══ TEXTAUSZUG

Fängt der Mist jetzt hier auch schon an? Reicht schon wenn ich auf den Weg zu Yahoo Mail an den Profis von Yahoo vorbei muss.


----------



## orca113 (28. Februar 2014)

*AW: Threema für 5 Milliarden US-Dollar von Google gekauft! (Szenario)*

Oh Mann ich klick hier drauf und hoffe auf was ernstes und dann sowas eh....


----------



## End0fSeven (28. Februar 2014)

*AW: Threema für 5 Milliarden US-Dollar von Google gekauft! (Szenario)*

Leute beruhigt euch mal bitte etwas..

Das ganze war eigentlich als Scherz gemeint gewessen, mal was zum Feierabend am Freitag Abend. Und eigentlich hätte das ganze noch in die Rumpelkammer Verschoben werden sollen. Für alle bei denen ichs nicht getroffen habe entschuldige ich mich natürlich.

════

Schreib den Forenthread über den angeblichen Kauf von Threema durch Google nach seinem letzten Satz weiter.

══ GESAMMELTES MATERIAL

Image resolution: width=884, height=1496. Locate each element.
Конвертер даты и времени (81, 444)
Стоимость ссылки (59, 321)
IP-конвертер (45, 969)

════

RICHTIGE ANTWORT —
----------



## SaftSpalte (28. Februar 2014)

*AW: Threema für 5 Milliarden US-Dollar von Google gekauft! (Szenario)*

ich fands cool !!  hätte es beinah geglaubt . bis ich postillon gelesen habe . Da ich Humor habe und auch denken kann ,fand ich das ganz cool .


----------



## GxGamer (28. Februar 2014)

*AW: Threema für 5 Milliarden US-Dollar von Google gekauft! (Szenario)*

Thema in die Rumpelkammer verschoben. Wieso erstellst es nicht gleich dort wenns ein Scherz ist?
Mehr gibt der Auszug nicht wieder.